State championship gets rough

All hail the grass of Oakmont Country Club, left long in the rough and cut tight on the greens. Taking on all 156 competitors, the par-72 course chewed up and spit out a number of golfers, allowing no scores lower than five-under (67), well-above the club record of 63.

Mother Nature did her part as well, creating a muggy day that rivaled anything on the East Coast.

How did some of the best amateur players in California play?

“Bad,” said Tim Hogarth, who won the championship in 1999. Hogarth shot a 75, three-over par, at the ruthless course and missed the cut, with an aggregate 149 (seven-over).

Likewise, players expecting to do well this year didn’t do how they wanted. Many of the golfers who played their first stroke play round at Oakmont ended up missing the cut.

La Crescenta native Brett Kanda shot a 76 at Oakmont and a one-over 71 at the par-70 Lakeside on the second day.

His five-over aggregate score was one shot over the cut.
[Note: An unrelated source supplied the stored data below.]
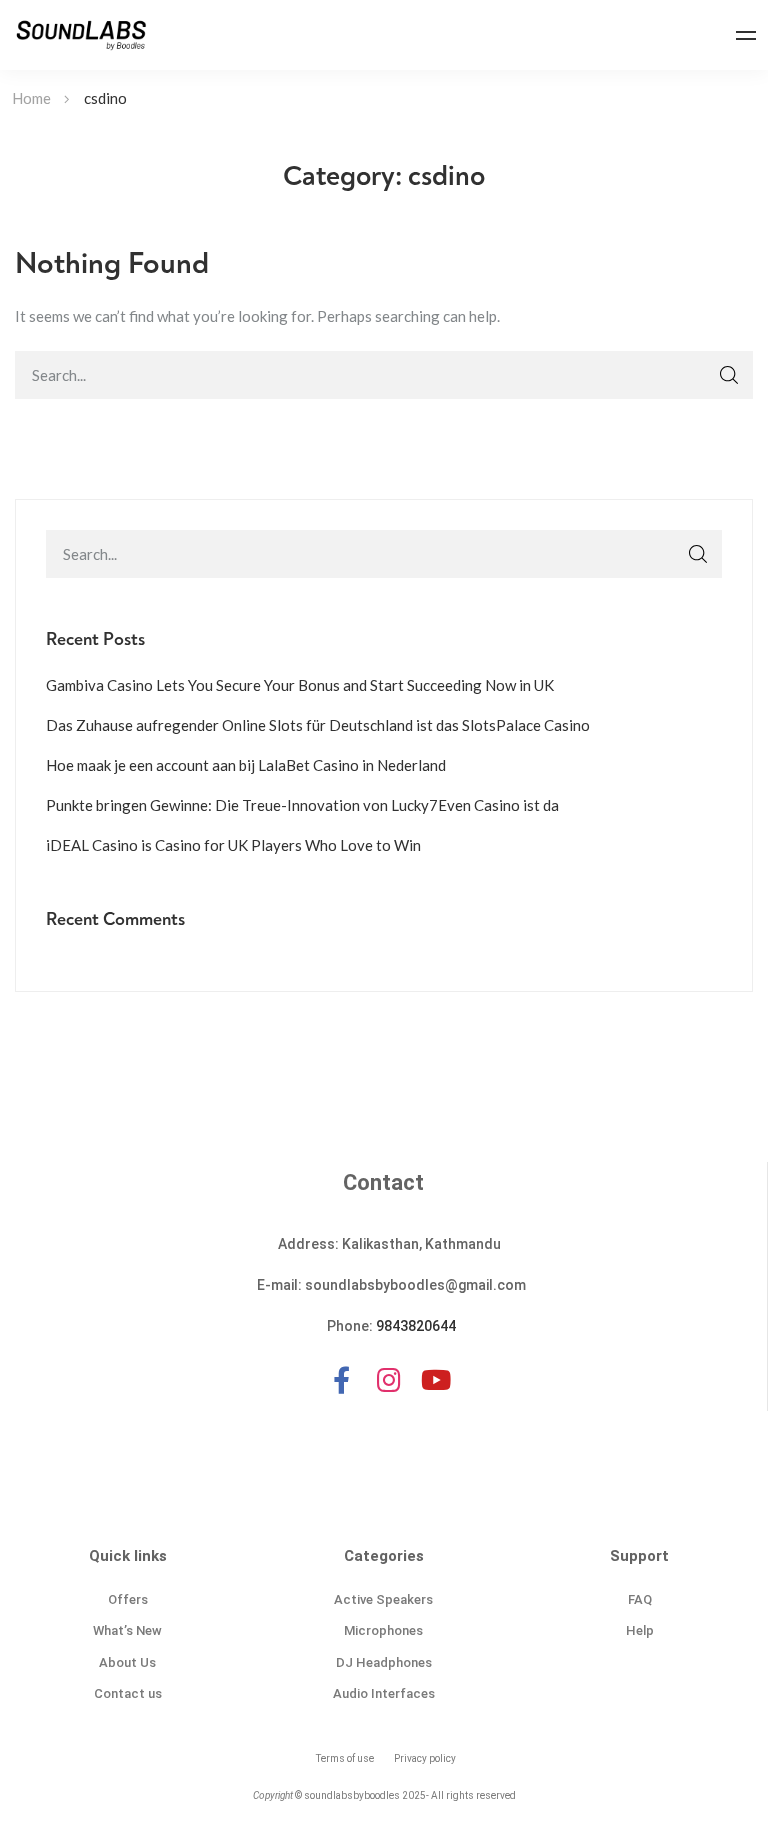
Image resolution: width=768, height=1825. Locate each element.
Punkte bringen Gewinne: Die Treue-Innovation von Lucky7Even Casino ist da (302, 805)
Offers (128, 1599)
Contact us (128, 1693)
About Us (127, 1662)
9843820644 (416, 1326)
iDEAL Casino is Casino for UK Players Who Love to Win (233, 845)
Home (31, 98)
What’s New (127, 1630)
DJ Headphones (384, 1662)
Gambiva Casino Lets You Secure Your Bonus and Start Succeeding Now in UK (300, 685)
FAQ (640, 1599)
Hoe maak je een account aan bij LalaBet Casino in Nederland (246, 765)
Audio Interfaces (384, 1693)
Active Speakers (383, 1599)
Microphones (383, 1630)
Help (640, 1630)
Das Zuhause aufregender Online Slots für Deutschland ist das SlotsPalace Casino (318, 725)
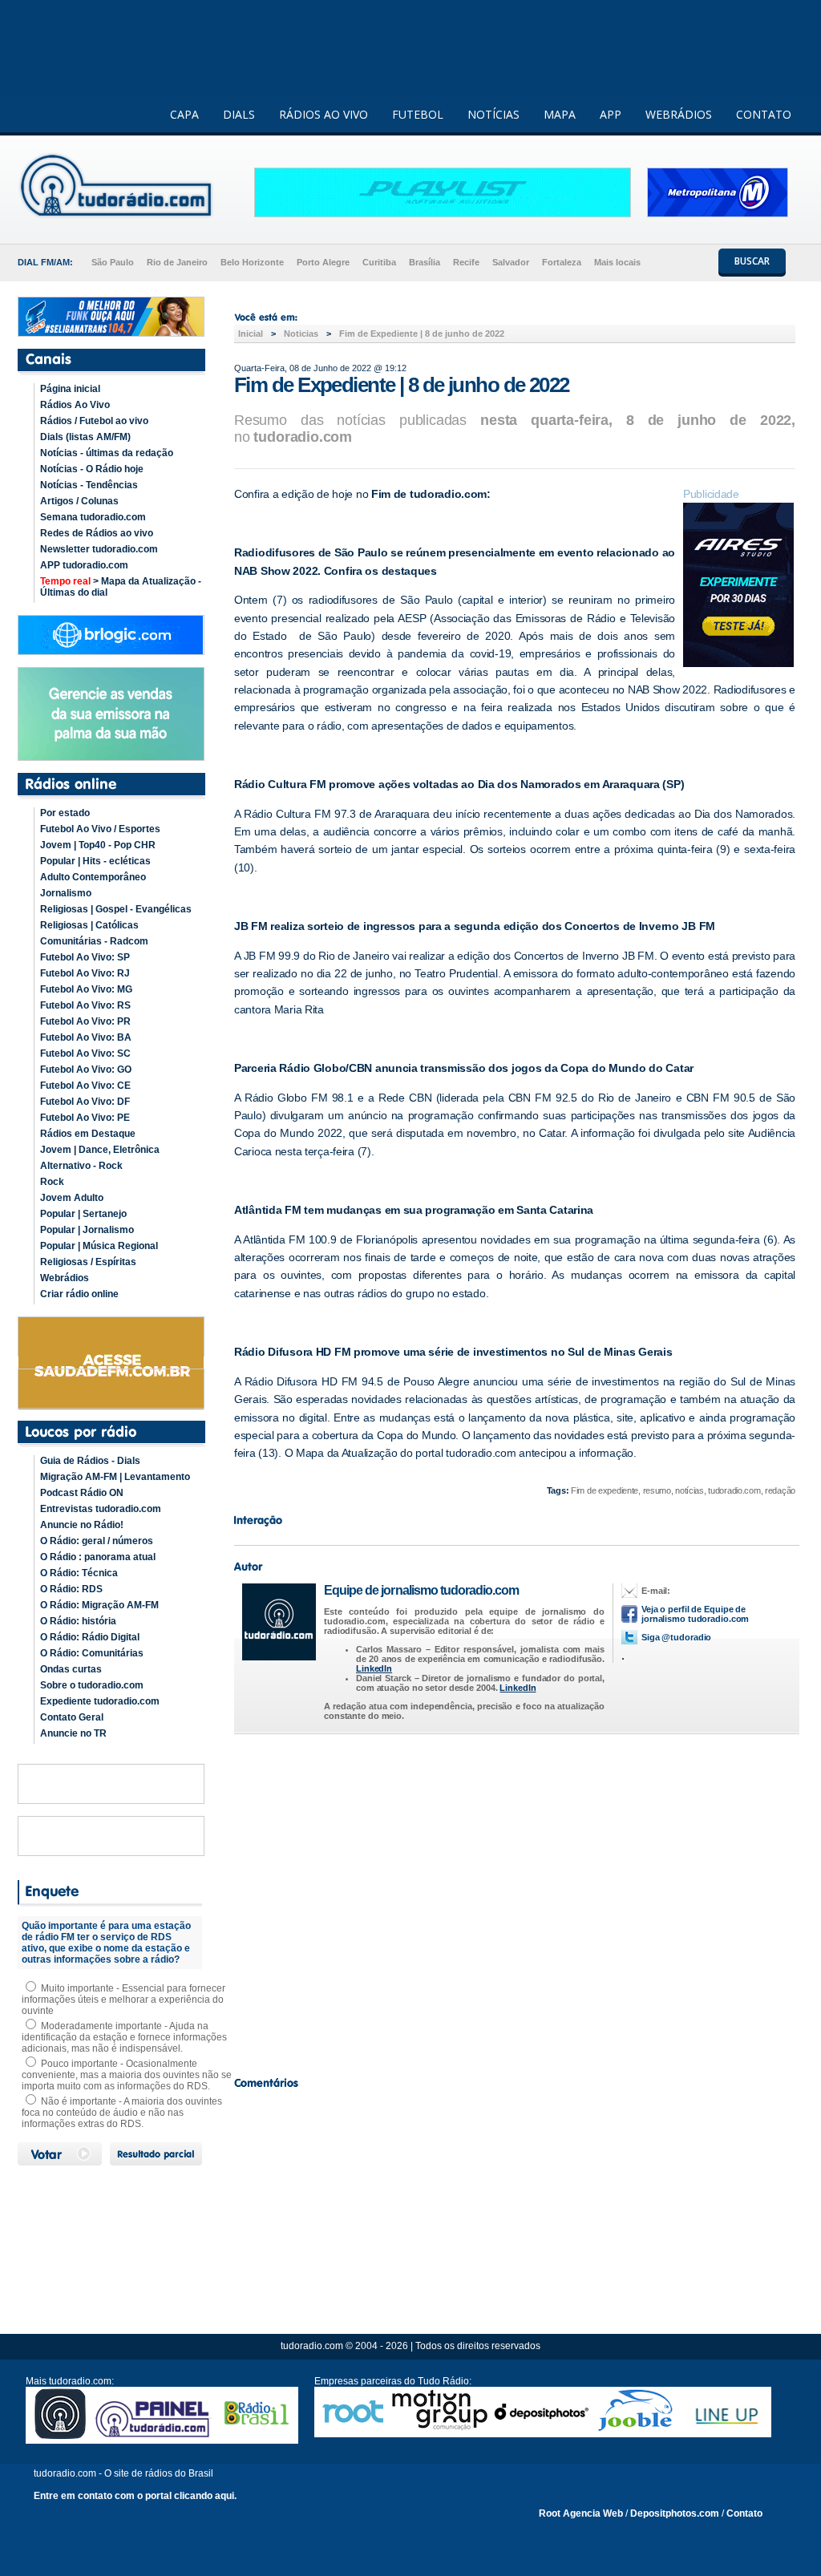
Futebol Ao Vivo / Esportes (100, 829)
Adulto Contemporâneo (93, 877)
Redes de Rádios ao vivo (96, 533)
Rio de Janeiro (177, 262)
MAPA (560, 114)
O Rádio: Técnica (79, 1573)
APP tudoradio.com (84, 565)
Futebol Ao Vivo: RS (85, 1005)
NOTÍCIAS (493, 114)
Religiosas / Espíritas (88, 1262)
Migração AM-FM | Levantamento (115, 1476)
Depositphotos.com (674, 2513)
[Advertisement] (514, 1901)
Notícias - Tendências (89, 485)
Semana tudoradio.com (93, 517)
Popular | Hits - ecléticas (95, 861)
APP (610, 114)
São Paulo (112, 262)
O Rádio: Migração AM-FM (99, 1605)
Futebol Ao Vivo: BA (85, 1037)
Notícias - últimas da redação (106, 453)
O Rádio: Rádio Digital (90, 1637)
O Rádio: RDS (71, 1589)
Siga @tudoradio (676, 1637)
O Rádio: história (78, 1621)
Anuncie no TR (73, 1733)
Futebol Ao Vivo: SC (85, 1053)
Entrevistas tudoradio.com (100, 1508)
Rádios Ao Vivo (75, 404)
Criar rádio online (79, 1294)
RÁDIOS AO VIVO (323, 114)
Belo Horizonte (252, 262)
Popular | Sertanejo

Kanda, who had played in the three previous state amateur championships, must have felt like the California Golf Association’s decision to play at Oakmont this year, the first time the championship had been played outside of Monterrey County, was a gift from the gods. The Flintridge Prep grad considers Oakmont his home course and has played the course for years.

“This was one of the worst rounds I’ve played here,” said the University of Nevada in Las Vegas junior of his Monday round. “I had no idea what I was doing. I hit, like, two fairways and a couple greens, I was grinding all day.”

Though Kanda struggled early at Lakeside the following day, he birdied two of his final seven holes.

Local golfer and Oakmont Club member Keith Kinsel struggled as well, but not at Oakmont.

Kinsel shot a stellar three-under par 69 at Oakmont, but came undone at Lakeside, shooting a 78.

Like Kanda, he missed the cut by one stroke.

One of the players to advance to the match-play round was Kanda’s playing partner for the weekend and reigning California Amateur Champion Josh Anderson.

Though Anderson didn’t control the course, he contained it and shot a 73. His two-under 68 at Lakeside got him in to the match-play round easily.

Similarly, Matt Hoffenberg, an 18-year-old from Simi Valley, shot two-under at Lakeside and par at Oakmont for an aggregate two-under and the No. 1 overall seed in match play.

An additional tournament was held between Northern and Southern California in stroke play, with the Southern and Northern California Golf Associations each selecting six players to represent.

Kanda, Kinsel and Hogarth were chosen to represent the south while Anderson and a handful of others were selected to represent the north.

The northern team was victorious by a single stroke over the two-day event, beating the south 721-722

Match play is currently under way at Lakeside and, as of Thursday afternoon, Hoffenberg had advanced to the round of eight with a victory over Matthew Marshall, one up.

Anderson was eliminated yesterday in the round of 16, by James Erkenbeck, 18, of San Diego, 2 and 3.